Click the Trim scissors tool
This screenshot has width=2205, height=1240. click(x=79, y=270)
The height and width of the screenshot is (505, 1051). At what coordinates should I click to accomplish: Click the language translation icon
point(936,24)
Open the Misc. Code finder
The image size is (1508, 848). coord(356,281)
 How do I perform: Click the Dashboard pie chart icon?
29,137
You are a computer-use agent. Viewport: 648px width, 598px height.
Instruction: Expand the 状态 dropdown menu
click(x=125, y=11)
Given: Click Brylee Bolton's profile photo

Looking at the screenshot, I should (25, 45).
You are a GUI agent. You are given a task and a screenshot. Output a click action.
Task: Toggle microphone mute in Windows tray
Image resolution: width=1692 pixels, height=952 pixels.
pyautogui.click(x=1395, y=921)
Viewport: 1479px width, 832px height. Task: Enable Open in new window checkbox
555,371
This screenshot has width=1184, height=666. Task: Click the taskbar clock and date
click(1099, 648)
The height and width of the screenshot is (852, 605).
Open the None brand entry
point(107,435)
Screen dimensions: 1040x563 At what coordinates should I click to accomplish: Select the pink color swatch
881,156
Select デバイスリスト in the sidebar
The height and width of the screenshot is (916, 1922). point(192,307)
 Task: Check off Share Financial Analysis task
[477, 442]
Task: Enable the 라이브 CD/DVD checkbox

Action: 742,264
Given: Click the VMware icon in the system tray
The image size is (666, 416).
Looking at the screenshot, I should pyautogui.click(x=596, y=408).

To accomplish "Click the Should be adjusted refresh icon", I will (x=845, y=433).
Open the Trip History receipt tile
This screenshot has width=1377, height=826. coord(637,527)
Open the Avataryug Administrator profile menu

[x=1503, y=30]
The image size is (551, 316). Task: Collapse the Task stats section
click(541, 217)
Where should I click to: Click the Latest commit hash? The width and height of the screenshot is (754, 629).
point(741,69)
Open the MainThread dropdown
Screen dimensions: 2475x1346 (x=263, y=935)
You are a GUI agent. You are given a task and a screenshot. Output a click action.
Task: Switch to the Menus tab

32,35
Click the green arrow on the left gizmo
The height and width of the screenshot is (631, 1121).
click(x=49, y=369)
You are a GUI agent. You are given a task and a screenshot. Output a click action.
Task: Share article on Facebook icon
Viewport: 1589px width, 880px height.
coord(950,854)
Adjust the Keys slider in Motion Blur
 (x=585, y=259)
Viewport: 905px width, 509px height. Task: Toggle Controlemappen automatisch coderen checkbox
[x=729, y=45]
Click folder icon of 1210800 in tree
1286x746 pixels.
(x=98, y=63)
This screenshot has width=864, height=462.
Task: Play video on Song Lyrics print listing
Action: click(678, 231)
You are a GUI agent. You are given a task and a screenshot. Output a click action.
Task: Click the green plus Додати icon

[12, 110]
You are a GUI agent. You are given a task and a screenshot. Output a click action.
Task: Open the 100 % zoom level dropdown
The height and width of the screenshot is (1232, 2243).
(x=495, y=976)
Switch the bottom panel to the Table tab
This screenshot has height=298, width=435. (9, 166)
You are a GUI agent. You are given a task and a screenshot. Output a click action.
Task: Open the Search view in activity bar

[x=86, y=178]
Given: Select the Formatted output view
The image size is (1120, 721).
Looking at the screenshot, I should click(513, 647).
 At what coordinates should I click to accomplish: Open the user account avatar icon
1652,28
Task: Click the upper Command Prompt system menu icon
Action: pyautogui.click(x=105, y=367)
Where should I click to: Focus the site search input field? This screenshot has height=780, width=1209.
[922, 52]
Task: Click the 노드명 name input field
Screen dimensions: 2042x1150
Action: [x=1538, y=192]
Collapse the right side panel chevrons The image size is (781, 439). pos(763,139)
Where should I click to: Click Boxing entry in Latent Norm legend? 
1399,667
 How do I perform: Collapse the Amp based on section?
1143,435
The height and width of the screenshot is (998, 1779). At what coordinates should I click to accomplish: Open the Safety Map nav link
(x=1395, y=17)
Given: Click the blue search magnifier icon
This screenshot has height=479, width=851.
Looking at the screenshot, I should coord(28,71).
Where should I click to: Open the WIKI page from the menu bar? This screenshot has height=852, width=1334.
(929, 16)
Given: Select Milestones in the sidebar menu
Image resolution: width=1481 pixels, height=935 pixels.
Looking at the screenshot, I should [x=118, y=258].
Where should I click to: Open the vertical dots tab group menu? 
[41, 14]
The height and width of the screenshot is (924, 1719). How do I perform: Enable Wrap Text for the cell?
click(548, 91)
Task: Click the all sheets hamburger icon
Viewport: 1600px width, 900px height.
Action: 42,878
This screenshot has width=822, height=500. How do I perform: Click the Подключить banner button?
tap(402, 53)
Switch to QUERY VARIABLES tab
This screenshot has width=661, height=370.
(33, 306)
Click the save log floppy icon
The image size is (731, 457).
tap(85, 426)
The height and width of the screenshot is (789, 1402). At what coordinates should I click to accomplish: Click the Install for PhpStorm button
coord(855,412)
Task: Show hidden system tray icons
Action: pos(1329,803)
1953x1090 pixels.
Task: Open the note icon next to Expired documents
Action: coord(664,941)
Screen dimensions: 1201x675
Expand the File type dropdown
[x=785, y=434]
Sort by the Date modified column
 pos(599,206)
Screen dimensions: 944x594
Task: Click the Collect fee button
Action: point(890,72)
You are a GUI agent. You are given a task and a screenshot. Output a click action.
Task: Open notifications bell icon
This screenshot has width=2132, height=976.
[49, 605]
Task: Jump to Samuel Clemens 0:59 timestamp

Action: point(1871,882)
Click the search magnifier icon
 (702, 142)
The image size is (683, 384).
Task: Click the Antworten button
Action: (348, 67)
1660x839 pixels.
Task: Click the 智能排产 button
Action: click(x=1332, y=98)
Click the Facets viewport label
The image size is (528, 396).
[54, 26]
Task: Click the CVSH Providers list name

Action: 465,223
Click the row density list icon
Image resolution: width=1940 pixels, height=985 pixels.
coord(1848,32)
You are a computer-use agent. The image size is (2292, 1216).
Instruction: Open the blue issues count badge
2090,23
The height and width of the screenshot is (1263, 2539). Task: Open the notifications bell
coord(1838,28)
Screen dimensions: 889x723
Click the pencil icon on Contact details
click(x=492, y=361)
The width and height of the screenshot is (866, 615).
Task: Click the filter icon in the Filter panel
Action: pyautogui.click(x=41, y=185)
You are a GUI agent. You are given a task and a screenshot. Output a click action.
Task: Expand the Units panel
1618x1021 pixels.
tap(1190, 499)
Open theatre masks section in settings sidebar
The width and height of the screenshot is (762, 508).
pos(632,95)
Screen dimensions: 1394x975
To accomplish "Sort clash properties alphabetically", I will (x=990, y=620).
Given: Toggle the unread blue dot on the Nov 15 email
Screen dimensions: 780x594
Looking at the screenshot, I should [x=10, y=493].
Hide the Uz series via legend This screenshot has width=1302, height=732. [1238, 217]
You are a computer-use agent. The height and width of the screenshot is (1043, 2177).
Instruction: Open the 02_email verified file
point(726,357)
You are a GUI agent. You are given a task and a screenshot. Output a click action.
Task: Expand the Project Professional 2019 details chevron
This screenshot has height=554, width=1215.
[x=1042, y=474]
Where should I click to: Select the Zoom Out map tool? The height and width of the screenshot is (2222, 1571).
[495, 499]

——————————

▸ ABOUT THIS EXERCISE
Go through the material and copy each line that contains "computer".

▸ EXPECTED OUTPUT
You are a computer-use agent. Viewport: 648px width, 598px height.
You are a computer-use agent. The image size is (2292, 1216).
You are a computer-use agent. The height and width of the screenshot is (1043, 2177).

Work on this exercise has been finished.